**YOUR GOAL**
Copy the data below verbatim, from the line with "Screen dimensions: 577x631" to the line with "(x=675, y=800)", including both of those lines.

**RECORDS FOR THIS EXERCISE**
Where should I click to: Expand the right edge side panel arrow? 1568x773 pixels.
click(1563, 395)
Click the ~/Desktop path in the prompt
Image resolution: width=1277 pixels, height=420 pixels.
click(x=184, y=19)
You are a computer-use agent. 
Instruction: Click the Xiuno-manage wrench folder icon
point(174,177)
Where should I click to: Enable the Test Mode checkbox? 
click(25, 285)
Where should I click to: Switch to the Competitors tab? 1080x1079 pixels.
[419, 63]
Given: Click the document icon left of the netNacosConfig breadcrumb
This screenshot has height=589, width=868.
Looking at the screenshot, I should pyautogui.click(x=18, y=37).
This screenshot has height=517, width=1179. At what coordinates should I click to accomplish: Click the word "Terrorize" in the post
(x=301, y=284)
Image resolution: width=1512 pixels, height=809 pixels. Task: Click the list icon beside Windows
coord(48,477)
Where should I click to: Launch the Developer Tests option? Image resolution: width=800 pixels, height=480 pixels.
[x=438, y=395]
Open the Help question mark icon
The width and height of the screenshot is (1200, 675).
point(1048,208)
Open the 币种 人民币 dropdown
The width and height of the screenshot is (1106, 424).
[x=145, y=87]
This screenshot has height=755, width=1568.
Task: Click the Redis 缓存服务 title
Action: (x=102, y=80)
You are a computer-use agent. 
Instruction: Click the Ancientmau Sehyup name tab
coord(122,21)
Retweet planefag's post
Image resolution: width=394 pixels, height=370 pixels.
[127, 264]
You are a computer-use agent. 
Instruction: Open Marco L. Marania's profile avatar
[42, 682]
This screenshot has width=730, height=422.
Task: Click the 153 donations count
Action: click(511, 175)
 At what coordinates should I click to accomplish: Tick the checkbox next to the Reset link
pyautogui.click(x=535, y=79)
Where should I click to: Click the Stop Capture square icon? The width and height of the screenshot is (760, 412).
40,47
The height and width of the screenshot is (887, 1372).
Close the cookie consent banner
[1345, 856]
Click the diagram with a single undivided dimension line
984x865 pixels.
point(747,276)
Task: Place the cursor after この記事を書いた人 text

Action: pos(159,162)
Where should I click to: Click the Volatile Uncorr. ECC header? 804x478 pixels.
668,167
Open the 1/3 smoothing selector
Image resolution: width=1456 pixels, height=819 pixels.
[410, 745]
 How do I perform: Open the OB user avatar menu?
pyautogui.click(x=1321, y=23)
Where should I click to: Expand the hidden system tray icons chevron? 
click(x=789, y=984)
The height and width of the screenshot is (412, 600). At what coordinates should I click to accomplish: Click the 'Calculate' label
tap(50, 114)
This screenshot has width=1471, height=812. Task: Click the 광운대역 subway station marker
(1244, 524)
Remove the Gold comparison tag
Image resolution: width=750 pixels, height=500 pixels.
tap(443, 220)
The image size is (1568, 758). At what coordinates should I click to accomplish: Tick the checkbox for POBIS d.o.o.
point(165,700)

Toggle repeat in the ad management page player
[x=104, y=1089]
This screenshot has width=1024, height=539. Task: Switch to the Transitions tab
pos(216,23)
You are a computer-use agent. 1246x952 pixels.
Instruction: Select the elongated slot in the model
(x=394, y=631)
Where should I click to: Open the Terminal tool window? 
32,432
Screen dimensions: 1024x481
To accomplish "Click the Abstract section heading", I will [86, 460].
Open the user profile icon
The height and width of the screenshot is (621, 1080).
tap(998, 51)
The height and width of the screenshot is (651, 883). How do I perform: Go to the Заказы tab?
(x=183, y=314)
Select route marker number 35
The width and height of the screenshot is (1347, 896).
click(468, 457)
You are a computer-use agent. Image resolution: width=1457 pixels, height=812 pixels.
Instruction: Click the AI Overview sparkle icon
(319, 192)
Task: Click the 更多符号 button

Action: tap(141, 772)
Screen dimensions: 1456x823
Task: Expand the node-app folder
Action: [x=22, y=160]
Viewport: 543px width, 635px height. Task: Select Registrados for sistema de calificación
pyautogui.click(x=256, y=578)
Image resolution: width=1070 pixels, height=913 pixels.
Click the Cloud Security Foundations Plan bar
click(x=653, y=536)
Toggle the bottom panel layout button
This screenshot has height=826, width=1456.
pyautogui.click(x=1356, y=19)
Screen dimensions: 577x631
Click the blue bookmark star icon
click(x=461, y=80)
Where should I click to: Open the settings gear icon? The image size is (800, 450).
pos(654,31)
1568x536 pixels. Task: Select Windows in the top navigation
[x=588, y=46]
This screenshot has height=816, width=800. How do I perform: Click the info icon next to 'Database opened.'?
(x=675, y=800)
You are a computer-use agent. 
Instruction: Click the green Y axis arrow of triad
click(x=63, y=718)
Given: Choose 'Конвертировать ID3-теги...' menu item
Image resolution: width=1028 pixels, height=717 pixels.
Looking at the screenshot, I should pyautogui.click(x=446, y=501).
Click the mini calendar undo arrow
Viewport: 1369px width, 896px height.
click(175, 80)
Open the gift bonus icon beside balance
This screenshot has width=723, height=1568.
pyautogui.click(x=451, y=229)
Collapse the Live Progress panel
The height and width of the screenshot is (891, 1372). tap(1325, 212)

**ANSWER FOR THE TASK**
Screen dimensions: 577x631
Click the blue bookmark star icon
click(x=461, y=80)
Where should I click to: Open the settings gear icon? The image size is (800, 450).
pos(654,31)
1568x536 pixels. Task: Select Windows in the top navigation
[x=588, y=46]
This screenshot has height=816, width=800. How do I perform: Click the info icon next to 'Database opened.'?
(x=675, y=800)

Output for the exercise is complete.